Le quotidien économique Les Échos avait publié un article en ce sens le 6 février dernier, faisant état de négociations « très avancées » avec l’Égypte, pour un contrat qui comprendrait outre 24 Rafale une FREMM et de l’armement, pour un total qui pourrait atteindre les 5 milliards d’euros. Les gouvernements français et égyptien auraient ainsi conclu un accord de principe sur le financement des équipements militaires, avec le concours de la Coface (Compagnie française d’assurance pour le commerce extérieur) et l’aval du ministère de l’Économie. Selon Les Échos, l’Égypte devrait à présent constituer un crédit auprès d’un « pool » de banques.
Le ministre de la Défense Jean-Yves Le Drian a pour sa part déclaré dimanche 8 février sur Europe 1 que si le contrat n’était pas encore signé, les discussions étaient « bien avancées ». Eric Trappier, le PDG de Dassault Aviation, avait pour sa part confié au Figaro samedi 7 que le premier contrat export du Rafale était « proche ».
Les premières livraisons de série des Rafale à l’Égypte pourraient débuter dès 2018. Il serait possible de prélever des avions sur la chaîne, mais tout dépend du type de Rafale en cours d’assemblage. Actuellement, ce seraient majoritairement des biplaces nucléaires, selon un connaisseur du dossier.

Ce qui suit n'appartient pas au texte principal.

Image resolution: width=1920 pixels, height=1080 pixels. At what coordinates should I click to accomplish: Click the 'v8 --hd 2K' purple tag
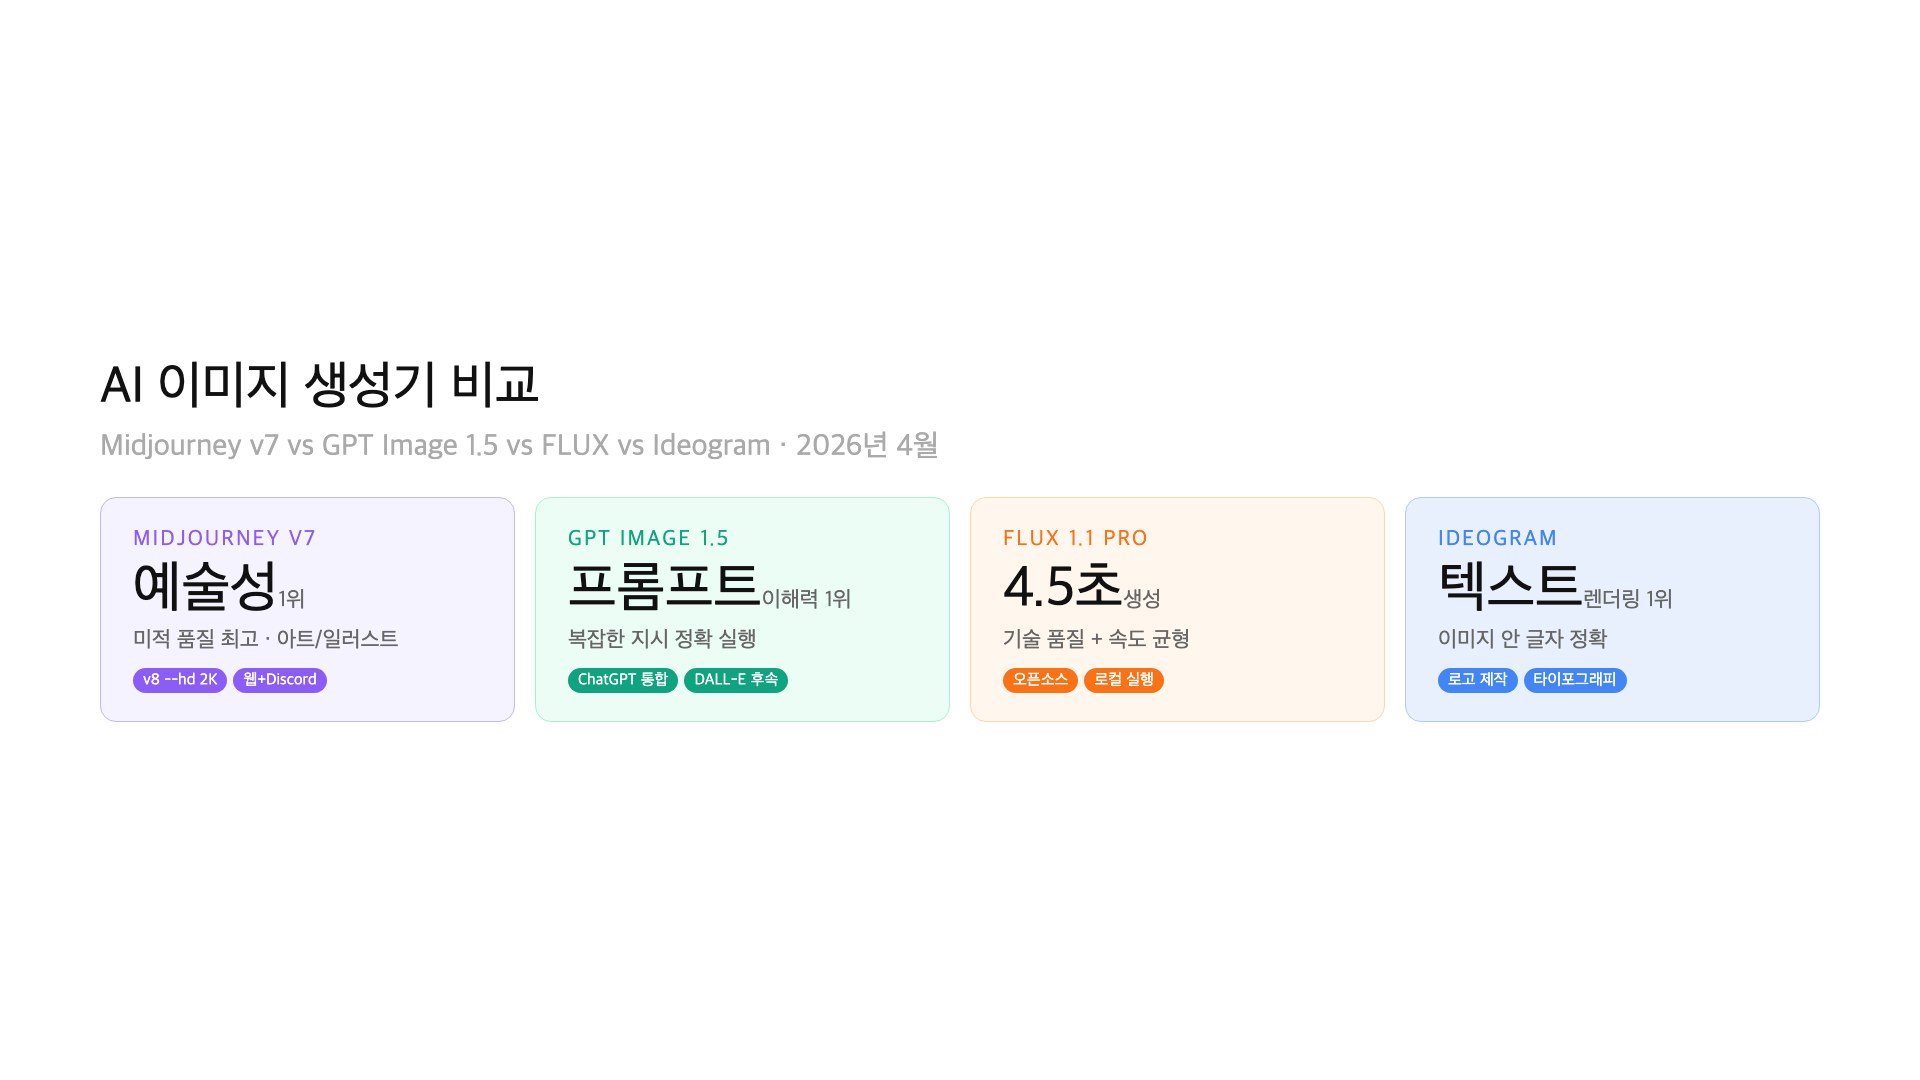[180, 680]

Quant à la FREMM, elle pourrait être prélevée sur la chaîne française, la Normandie pourrait alors devenir égyptienne au lieu de rejoindre la Marine nationale. Le chef d’état-major de la marine, l’amiral Bernard Rogel, a pour sa part déclaré dans la matinée que c’était possible « sous certaines conditions » : La prolongation d’une frégate existante (la FASM Montcalm) et l’absence « d’impact sur l’état général de la marine », à savoir la livraison de quatre FREMM avant 2016 et six avant 2018.